• [Passage shown]:
Dimethyltryptamine/harmine
- Dimethyltryptamine
- Harmine

Combination of
- Dimethyltryptamine: Serotonergic psychedelic; Serotonin receptor agonist
- Harmine: Reversible inhibitor of monoamine oxidase A

Clinical data
- Other names: DMT/harmine; Harmine/dimethyltryptamine; Harmine/DMT; Dimethyltryptamine/telepathine; DMT/telepathine; Telepathine/dimethyltryptamine; telepathine/DMT; RE01
- Routes of administration: Unspecified

= Dimethyltryptamine/harmine =

Dimethyltryptamine/harmine (developmental code name RE01 or RE-01) is a combination of dimethyltryptamine (DMT), a tryptamine serotonin receptor agonist and serotonergic psychedelic, and harmine, a β-carboline reversible inhibitor of monoamine oxidase A (RIMA), which is under development for the treatment of mood disorders.

It is a form of pharmahuasca (pharmaceutical ayahuasca), in which DMT is combined with a synthetically produced monoamine oxidase inhibitor (MAOI) as opposed to a plant-derived form such as Banisteriopsis caapi as in ayahuasca. Harmine, acting as a RIMA, inhibits the metabolism of DMT, in turn greatly potentiating DMT and allowing it to become orally active.

The combination is being developed by Reconnect Labs. As of August 2023, it is in phase 1 clinical trials.

• [Complete the following]:
(a) Transcribe the passage on dimethyltryptamine/harmine, starting at "It is a form" and ending at "become orally active.".
(b) According to the passage on dimethyltryptamine/harmine, why does combining harmine with DMT allow DMT to become orally active? Answer in one to three sentences.

• [The data]:
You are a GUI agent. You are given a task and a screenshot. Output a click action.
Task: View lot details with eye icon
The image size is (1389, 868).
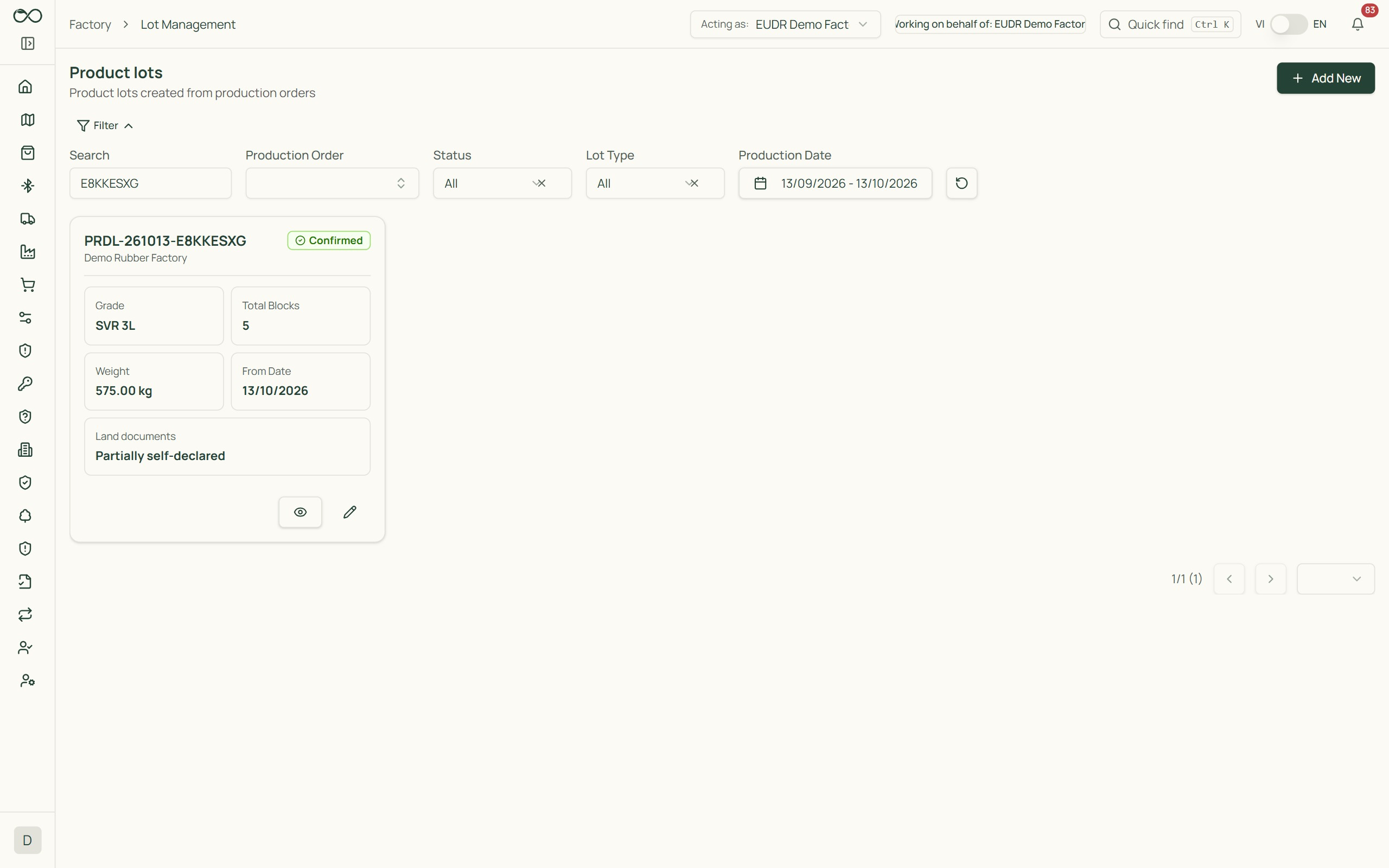click(300, 512)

• [Exercise answers]:
(a)
It is a form of pharmahuasca (pharmaceutical ayahuasca), in which DMT is combined with a synthetically produced monoamine oxidase inhibitor (MAOI) as opposed to a plant-derived form such as Banisteriopsis caapi as in ayahuasca. Harmine, acting as a RIMA, inhibits the metabolism of DMT, in turn greatly potentiating DMT and allowing it to become orally active.

(b) Harmine acts as a reversible inhibitor of monoamine oxidase A and so inhibits the metabolism of DMT. This greatly potentiates DMT and allows it to become orally active.